List each case cited by name in the court opinion below, naming each case only once.

> EXTRACT TO READ
Content starts
Opinion
October 15, 1991
Appeal from the Supreme Court, Bronx County (Bertram Katz, J.).
On January 18, 1984, plaintiff sustained a herniated disc when he slipped and fell on debris lying on a stairway at Two Penn Plaza, which is managed by defendant. As a result, plaintiff underwent surgery the next month but nevertheless continued to suffer back pain up until the time of trial in October, 1989.
We find that plaintiff presented sufficient evidence to show that there was "a lack of ordinary care in the management of the premises at the time and place in question" (Quinlan v Cecchini, 41 N.Y.2d 686, 690). Specifically, there was sufficient evidence from which the jury could infer that defendant had actual knowledge that vagrants customarily congregated on the stairway and discarded debris there which was regularly permitted to remain for an unreasonable period of time. The jury was therefore entitled to charge defendant with constructive knowledge of each reoccurrence of the hazardous condition (see, Morales v. Jolee Consolidators, 173 A.D.2d 315; Weisenthal v Pickman, 153 A.D.2d 849). Under such circumstances the jury was entitled to find that the defendant "should reasonably have foreseen that, under the conditions which prevailed, it was only a matter of time until someone might be injured" (Quinlan v Cecchini, supra, at 690).
Content ends
> SUPPLIED MATERIAL
Content starts
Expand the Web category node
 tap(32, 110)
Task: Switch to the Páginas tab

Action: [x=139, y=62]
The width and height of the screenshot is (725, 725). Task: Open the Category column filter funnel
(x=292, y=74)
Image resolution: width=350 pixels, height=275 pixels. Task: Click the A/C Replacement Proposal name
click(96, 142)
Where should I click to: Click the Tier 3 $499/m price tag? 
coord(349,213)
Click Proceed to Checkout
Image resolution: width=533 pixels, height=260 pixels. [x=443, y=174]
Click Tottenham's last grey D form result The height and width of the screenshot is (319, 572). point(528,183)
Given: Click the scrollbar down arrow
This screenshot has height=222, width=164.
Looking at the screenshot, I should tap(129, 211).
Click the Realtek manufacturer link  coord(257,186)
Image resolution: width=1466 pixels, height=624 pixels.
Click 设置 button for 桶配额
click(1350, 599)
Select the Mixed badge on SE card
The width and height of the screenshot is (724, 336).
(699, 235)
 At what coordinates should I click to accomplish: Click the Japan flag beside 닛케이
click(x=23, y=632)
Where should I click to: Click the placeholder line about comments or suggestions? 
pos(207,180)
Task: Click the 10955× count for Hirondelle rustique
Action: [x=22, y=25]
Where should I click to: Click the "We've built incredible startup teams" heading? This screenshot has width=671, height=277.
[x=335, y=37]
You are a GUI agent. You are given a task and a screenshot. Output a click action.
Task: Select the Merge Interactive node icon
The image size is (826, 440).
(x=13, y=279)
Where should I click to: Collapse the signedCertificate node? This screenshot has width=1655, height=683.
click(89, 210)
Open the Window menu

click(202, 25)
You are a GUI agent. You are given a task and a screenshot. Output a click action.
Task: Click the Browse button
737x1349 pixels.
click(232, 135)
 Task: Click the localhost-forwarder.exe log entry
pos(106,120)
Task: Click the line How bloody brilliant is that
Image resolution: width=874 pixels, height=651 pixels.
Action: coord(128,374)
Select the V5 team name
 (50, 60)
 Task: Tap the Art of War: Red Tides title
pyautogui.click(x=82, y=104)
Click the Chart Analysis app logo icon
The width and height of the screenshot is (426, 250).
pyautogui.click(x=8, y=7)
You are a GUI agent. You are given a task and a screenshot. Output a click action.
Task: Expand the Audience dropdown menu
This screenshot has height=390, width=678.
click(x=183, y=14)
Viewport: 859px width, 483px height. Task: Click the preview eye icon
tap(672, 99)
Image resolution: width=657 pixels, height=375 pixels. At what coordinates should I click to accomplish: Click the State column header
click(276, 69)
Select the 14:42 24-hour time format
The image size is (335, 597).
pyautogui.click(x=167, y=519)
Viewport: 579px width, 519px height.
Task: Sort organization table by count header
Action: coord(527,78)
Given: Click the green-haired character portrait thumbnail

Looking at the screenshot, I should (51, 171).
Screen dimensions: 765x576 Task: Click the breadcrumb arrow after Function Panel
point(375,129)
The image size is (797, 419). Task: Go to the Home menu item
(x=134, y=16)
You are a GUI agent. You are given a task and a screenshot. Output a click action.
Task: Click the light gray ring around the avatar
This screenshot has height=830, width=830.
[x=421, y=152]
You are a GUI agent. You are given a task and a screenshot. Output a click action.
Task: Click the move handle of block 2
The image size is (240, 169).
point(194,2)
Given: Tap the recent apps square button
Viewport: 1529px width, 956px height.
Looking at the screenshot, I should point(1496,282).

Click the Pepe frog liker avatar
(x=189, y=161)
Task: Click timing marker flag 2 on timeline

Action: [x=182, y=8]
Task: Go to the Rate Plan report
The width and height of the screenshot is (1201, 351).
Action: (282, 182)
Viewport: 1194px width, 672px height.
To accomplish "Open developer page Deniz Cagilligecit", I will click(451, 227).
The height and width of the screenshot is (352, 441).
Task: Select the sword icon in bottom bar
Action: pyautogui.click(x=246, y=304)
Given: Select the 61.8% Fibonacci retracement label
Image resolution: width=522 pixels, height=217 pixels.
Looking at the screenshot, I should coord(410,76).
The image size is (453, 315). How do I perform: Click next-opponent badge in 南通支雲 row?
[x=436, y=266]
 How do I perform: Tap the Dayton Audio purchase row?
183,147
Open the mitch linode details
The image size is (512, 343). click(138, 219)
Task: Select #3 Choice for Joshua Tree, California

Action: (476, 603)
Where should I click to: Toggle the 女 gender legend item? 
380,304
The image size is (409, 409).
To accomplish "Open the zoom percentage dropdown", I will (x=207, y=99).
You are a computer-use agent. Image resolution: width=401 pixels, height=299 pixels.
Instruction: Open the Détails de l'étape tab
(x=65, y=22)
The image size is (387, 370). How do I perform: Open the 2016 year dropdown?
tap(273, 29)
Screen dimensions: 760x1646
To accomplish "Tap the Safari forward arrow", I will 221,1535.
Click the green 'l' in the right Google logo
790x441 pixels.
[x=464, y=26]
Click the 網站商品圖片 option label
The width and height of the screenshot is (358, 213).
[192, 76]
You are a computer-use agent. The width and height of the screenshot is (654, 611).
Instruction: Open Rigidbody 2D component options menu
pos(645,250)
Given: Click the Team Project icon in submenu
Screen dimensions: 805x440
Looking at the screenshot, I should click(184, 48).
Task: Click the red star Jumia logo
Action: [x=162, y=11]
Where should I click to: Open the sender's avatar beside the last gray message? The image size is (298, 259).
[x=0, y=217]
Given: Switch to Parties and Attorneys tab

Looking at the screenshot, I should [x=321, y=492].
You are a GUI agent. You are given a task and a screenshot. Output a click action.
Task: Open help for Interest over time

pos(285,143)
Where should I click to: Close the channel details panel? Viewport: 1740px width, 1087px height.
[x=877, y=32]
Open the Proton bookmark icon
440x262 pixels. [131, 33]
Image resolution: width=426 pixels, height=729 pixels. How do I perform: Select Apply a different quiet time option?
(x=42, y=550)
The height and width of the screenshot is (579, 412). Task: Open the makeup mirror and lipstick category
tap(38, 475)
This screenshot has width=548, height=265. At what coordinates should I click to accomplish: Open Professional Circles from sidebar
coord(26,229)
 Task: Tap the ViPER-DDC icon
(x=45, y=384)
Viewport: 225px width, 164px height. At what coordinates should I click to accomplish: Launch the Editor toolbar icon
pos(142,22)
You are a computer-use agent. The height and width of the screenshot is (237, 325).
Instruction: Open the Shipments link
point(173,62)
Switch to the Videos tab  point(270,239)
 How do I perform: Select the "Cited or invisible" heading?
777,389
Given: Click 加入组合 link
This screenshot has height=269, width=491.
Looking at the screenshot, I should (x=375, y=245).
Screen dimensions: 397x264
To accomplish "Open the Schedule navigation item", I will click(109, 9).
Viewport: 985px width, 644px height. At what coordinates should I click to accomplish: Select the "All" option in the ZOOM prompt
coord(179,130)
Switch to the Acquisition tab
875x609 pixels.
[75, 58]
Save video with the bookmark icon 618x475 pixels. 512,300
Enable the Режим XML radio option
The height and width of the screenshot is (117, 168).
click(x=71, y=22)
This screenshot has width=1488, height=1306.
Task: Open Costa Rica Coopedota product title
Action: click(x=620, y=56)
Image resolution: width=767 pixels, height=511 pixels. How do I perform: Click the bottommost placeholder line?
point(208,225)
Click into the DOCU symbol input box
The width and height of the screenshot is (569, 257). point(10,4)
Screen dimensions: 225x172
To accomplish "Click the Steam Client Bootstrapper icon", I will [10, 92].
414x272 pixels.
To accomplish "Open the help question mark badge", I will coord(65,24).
Content ends
> WRITTEN ANSWER
- Quinlan v Cecchini
- Morales v. Jolee Consolidators
- Weisenthal v Pickman